After I create a web application and make it generally available to people for use, the first and foremost challenge that comes in front of me is to find out number of servers to be deployed for sustaining the incoming traffic. For determining number of servers I need to know the traffic that is landing on my servers. Knowing aggregated numbers does not help here really because the traffic does not come at a constant rate. Understanding the traffic pattern is interesting. To start with I need to provision servers based on maximum load unless I have a solution that automatically scale my servers based on traffic.
Once I make sure that all the traffic is being taken care properly, I start worrying about the user’s experience. The very first experience builds based on how much time users need to wait after a click to the page load. I majorly divide it into two parts: one is the response time from server and other is the time taken by browser in rendering.
When everything looks good at gross level, time comes to drill down deeper and figure out what areas (URLs) of the applications are being used more than the others. Typically these are the critical parts of application workflow and require special attention for availability as well as response time. When I see that traffic to some URL is going very high, I consider dedicating servers for that traffic and try optimizing that code path.
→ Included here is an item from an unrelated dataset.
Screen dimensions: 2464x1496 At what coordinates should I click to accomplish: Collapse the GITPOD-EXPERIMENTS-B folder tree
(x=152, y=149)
When high priority infrastructure items are taken care of, I would like to know more about users. First point is how many users are visiting, they are new or returning, after how much time they return, how many pages they look or better what pages they visit in what order, what browsers or devices they use, from what they come, how they are distributed geographically etc.
Next I want to figure out how much of the traffic is coming from non-useful bots so that I can block that traffic somehow and focus on the real traffic. I would also like to detect (as well as prevent) traffic sent with the malicious intent by an attacker. The malicious intent may be DDoS kind of attach for impacting availability of my application or a try to steal data or just an attempt to harm the user interface.
When I come up with new version of my application, I would like to compare its performance with the version currently running. Only if I find the performance acceptable, I would like to expose the new version to all my customers.
Giving the high level visibility into these areas is not enough. When something goes wrong, the tool providing me application visibility should also help me debugging the issue and allow me to drill down to the individual request level.
Google Analytics is generally known to fulfil most of application visibility aspects. However, that does not satisfy the need because of following reasons:

  • Google Analytics only capture the traffic in which HTML page is accessed. All my ajax calls and requests to other resources are not included
  • Google Analytics gets triggers only when JavaScript on the page is executed. Access of the page by bots in not included

So what I see in Google Analytics is the subset of the traffic hitting my servers. When reports say that the bot traffic amounts to more than 30%, I can’t accurately plan based on Google Analytics number. Also Google Analytics being a client side JavaScript tool has no understanding of my deployment infrastructure and neither helps me drill down for issues not help me scale.
A piece that is in traffic path is load balancer. But load balancers like AWS ELB, NginX or HA Proxy provide very limited visibility into traffic and are not really helpful from insights point of view.